O transporte rodoviário é peça central para o funcionamento da pecuária nacional. Desde o deslocamento de animais até o escoamento da carne para os centros consumidores e portos de exportação, praticamente toda a operação depende do diesel. Com o combustível mais caro, frigoríficos e pecuaristas passam a rever estratégias e adotar maior cautela nas negociações.

Nas últimas semanas, frigoríficos chegaram a testar reajustes nas ofertas de compra do gado para abate. No entanto, a pressão dos custos logísticos e a incerteza sobre o comportamento do mercado nas próximas semanas fizeram parte da indústria recuar ou adotar uma postura mais conservadora.

Especialistas do setor apontam que o problema vai além de uma simples oscilação de preços. Para muitos analistas do agronegócio, o aumento dos combustíveis reflete uma política econômica considerada pouco eficiente para controlar custos estruturais da produção no país. O impacto é sentido diretamente por produtores rurais, transportadores e empresas da cadeia da carne.

A situação também reacende críticas à condução da política energética e fiscal do governo federal.

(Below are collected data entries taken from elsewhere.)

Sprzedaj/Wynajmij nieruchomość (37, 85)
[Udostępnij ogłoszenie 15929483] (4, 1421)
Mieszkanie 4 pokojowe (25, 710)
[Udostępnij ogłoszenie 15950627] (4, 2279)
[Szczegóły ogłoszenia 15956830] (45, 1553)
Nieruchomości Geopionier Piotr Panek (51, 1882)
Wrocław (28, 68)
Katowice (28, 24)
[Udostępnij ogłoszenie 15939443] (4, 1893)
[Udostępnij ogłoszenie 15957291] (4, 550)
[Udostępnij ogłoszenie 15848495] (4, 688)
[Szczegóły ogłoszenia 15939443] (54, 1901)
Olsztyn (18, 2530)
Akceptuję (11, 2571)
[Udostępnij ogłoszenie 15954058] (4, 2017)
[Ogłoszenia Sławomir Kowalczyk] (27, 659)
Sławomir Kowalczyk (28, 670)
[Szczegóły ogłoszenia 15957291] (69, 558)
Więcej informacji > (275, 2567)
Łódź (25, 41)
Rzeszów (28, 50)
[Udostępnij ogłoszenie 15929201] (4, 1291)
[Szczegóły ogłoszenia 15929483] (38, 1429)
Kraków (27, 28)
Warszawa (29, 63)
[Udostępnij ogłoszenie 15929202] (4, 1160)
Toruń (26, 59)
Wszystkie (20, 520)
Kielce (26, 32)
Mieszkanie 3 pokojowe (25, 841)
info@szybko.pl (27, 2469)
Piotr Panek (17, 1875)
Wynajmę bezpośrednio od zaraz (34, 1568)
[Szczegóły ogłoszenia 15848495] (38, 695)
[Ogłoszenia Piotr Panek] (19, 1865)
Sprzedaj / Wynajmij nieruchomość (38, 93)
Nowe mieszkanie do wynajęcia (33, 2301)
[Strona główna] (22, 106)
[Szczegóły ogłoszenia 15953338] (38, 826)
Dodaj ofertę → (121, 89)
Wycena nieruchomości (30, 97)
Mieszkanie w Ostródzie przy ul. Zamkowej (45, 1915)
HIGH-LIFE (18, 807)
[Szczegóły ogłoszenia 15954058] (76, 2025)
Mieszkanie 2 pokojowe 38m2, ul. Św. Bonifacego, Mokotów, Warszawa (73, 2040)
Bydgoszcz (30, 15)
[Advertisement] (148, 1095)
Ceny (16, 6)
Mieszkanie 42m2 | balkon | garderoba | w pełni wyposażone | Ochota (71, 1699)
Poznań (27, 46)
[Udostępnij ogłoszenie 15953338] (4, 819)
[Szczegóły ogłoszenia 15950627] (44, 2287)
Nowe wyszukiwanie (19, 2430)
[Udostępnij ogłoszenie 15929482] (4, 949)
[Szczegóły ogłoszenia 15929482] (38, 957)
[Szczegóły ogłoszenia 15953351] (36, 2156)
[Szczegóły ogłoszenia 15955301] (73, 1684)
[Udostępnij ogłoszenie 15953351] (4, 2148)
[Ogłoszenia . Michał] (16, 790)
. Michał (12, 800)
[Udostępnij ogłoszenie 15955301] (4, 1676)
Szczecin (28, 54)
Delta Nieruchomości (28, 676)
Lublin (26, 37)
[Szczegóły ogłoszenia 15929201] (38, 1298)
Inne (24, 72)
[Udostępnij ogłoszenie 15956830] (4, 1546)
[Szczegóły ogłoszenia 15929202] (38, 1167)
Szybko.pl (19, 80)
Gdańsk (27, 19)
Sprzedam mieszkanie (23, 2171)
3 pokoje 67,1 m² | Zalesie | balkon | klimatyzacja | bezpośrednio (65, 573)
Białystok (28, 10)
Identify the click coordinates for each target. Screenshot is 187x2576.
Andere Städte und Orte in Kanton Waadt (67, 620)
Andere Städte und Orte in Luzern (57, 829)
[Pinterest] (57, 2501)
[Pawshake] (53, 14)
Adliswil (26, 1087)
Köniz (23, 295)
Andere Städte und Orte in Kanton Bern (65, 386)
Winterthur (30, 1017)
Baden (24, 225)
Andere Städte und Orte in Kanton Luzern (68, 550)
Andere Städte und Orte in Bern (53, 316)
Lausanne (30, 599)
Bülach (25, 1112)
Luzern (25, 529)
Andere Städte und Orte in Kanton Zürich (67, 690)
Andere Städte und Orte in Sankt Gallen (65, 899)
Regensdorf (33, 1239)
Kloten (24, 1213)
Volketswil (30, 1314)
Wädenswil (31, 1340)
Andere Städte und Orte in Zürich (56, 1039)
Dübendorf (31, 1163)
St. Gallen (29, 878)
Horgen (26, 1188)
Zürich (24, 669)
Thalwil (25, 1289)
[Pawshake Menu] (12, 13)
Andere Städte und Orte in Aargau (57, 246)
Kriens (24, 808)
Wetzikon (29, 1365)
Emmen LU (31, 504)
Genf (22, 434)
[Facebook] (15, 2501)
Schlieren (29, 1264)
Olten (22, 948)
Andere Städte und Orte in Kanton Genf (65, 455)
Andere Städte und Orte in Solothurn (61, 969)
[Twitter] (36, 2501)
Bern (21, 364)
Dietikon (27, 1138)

Na avaliação de representantes do setor agropecuário, medidas adotadas em Brasília têm contribuído para ampliar a insegurança econômica e elevar custos em áreas estratégicas da produção.

Apesar desse cenário de pressão, alguns fatores ainda sustentam o mercado do boi gordo. A oferta de animais prontos para abate segue relativamente equilibrada em diversas regiões produtoras, o que ajuda a evitar quedas mais bruscas nas cotações da arroba.

Além disso, a demanda internacional pela carne bovina brasileira continua aquecida, com exportações mantendo bom ritmo ao longo do ano. Mesmo assim, analistas alertam que o aumento dos custos logísticos pode reduzir margens da cadeia produtiva e afetar a competitividade do setor.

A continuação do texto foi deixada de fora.